Abstract
Several challenges are associated with reservoir characterization of organic-rich, unconventional plays, most significantly with estimating producible hydrocarbons and identifying potential zones to land horizontal wells and subsequent stimulation. This paper illustrates integrated approach towards successful characterization of the Cretaceous carbonate major source rock-a lateral seal Shilaif formation in the recently developing area of syncline shape field in Onshore UAE.
The Shilaif formation that was deposited under intra-shelf basinal conditions, contains sediments of argillaceous limestone, mostly fine-grained packstones and shaly lime mudstone-wackestones with subordinate calcareous shales in the lower part. Presence of bitumen and low permeability indicate the requirement to stimulate the wells effectively. Quantification of bitumen and light hydrocarbon through integration of advanced and conventional log data with core data and mud logs plays a critical role in the evaluation and development of these organic-rich reservoirs.

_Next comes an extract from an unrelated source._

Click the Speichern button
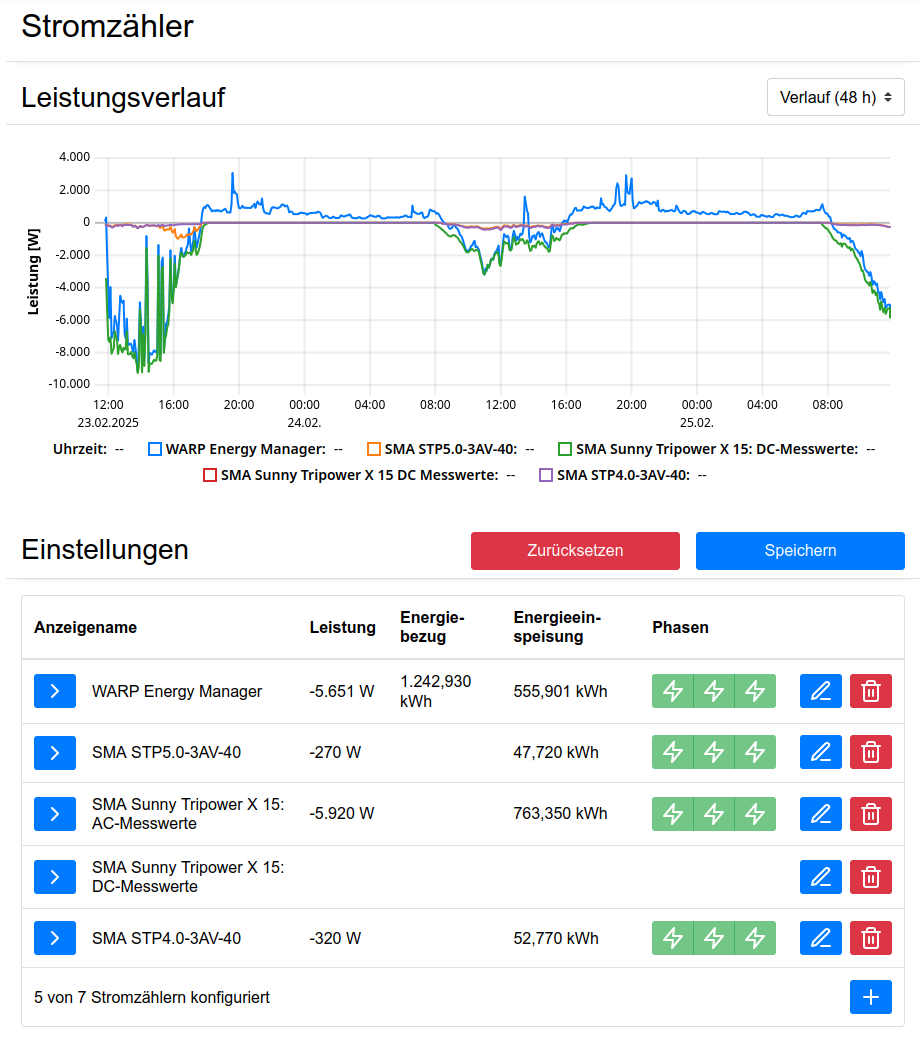 800,551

Extensive data acquisition was planned with a wireline suite that included resistivity/density/neutron/spectral gamma ray; acoustic logs; resistivity image; nuclear magnetic resonance (NMR); advanced elemental spectroscopy; and dielectric technologies to characterize the hydrocarbon potential of organic-rich Shilaif unconventional play.
NMR and Spectroscopy were used to refine lithology and porosity, which reduces the associated uncertinity in the evaluation of total organic carbon (TOC) and volumes. The advanced elemental spectroscopy data provided the mineralogy, the amount of carbon in the rock, and consequently the associated organic carbon within the Shilaif formation. The NMR technology provided lithology-independent total porosity and moveable versus non-moveable fluids quantification when integrated with density/neutron. NMR technology in this present case study was used to identify and differentiate the organic matter and hydrocarbon presence within the Shilaif formation. The water filled porosity and textural parameter from dielectric inversion results helped in more accurate water saturation estimation in the tight formation.
Acoustic data results and high-resolution resistivity image logs were used to evaluate the geomechanical properties. In addition, Resistivity image data provided detailed knowledge of geological features, faults and natural fracture networks within the study zone to enable optimization of development scenario based on the reservoir properties.
The data integration work illustrated in the paper is a key for unconventional reservoir characterization that enabled identification of the potential zone/zones of interests for horizontal wells and the successful development of the organic rich rocks of the Shilaif formation.